I was hoping if someone could give some advice. I am a recent graduate that trained in a place where we were pretty much not prescribing any type of opioid medications. I would say only 5% of our patients were on chronic opioid medications. It seems like they screened a lot of patients and I was pretty shielded from certain patients. I am now working in a practice where at least 90% are on opioid medications most around < MME 20. Most undergo repeat injections and have been on chronic opioid therapy and do well. Majority of them are also compliant and have been stable for the most part. I just was not sure if this is something that is common in private practice or I should be watching out in this practice. I just have not prescribed this many medications before and I don't know if this is something that can be common. And I guess any advice for a new graduate? Thank you and stay safe.
Less than 20 MME is less than three 5/325 oxycodone per day, seems reasonable, pretty low dose. I agree with the above, if no red flags than potentially stopping opioids is more risk than continuing, assuming these patients have been in opioids for years.
 
Hello,

I was hoping if someone could give some advice. I am a recent graduate that trained in a place where we were pretty much not prescribing any type of opioid medications. I would say only 5% of our patients were on chronic opioid medications. It seems like they screened a lot of patients and I was pretty shielded from certain patients. I am now working in a practice where at least 90% are on opioid medications most around < MME 20. Most undergo repeat injections and have been on chronic opioid therapy and do well. Majority of them are also compliant and have been stable for the most part. I just was not sure if this is something that is common in private practice or I should be watching out in this practice. I just have not prescribed this many medications before and I don't know if this is something that can be common. And I guess any advice for a new graduate? Thank you and stay safe.
I am 2 years out. It really depends on the practice setting you're in and the patient population you are serving. It is possible to not have to deal with any opioids at all for example in the immigrant non English speaking population. Patients in this population don't typically ask for opioids because they don't even know what opioids are. Perhaps this is a bit niche.. I personally dislike having to prescribe so this kind of practice setting works best for me.
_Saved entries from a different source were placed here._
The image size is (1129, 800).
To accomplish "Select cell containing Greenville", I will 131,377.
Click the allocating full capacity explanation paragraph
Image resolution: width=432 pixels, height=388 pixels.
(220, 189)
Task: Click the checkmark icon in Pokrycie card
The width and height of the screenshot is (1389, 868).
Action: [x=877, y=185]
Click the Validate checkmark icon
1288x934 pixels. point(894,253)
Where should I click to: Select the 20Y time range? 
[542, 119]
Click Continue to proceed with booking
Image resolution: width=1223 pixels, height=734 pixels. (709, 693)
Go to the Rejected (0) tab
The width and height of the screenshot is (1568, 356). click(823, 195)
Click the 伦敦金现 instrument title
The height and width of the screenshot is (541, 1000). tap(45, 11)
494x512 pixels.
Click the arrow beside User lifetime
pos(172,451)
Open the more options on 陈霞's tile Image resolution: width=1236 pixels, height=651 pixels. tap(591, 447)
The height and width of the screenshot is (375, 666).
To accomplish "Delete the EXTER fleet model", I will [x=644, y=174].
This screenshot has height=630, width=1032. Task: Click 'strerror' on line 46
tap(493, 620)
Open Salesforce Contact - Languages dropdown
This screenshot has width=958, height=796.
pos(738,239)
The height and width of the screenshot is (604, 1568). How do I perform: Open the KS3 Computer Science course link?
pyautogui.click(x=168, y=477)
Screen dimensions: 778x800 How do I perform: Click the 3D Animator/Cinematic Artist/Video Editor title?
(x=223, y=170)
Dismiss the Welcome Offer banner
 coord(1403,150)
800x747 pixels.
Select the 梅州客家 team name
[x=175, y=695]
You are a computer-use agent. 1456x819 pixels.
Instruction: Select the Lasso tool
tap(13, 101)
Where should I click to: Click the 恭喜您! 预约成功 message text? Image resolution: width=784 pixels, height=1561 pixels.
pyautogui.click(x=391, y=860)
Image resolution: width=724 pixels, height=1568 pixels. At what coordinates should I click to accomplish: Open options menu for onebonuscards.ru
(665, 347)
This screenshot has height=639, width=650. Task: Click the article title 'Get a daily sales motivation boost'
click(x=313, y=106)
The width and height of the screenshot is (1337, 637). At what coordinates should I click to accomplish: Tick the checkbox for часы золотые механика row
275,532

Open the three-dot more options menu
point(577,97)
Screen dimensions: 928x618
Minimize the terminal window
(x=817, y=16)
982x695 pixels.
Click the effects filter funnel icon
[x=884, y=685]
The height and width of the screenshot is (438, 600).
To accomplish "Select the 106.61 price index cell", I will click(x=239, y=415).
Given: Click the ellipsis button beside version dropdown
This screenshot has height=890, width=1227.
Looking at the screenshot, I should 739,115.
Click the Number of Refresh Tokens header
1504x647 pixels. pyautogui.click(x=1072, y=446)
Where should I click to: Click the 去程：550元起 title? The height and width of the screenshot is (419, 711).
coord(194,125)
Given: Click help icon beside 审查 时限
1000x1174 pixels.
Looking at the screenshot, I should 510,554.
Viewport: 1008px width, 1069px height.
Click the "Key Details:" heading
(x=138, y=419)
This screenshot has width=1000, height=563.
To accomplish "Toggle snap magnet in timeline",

I'm speaking for private practice. Obviously in an academic setting, or big hospital, you'll definitely have to prescribe and will likely see the whole range.
 
Less than 20 MME is less than three 5/325 oxycodone per day, seems reasonable, pretty low dose. I agree with the above, if no red flags than potentially stopping opioids is more risk than continuing, assuming these patients have been in opioids for years.
Please expound. Low risk for withdrawal right?
 
Please expound. Low risk for withdrawal right?
Low risk for abuse or misuse if they have been stable on this for years, stopping them abruptly could potentially be worse foe the patient
 
also, if patients are on less than 20 MM there is lower risk for full blown withdrawal symptoms if they must be stopped.

be careful assuming that their low dose means that they are low risk for abuse. always go through the "routine". in particular, check PMP. when PMP started, i discontinued a few people who were getting "low dose" prescriptions from multiple prescribers.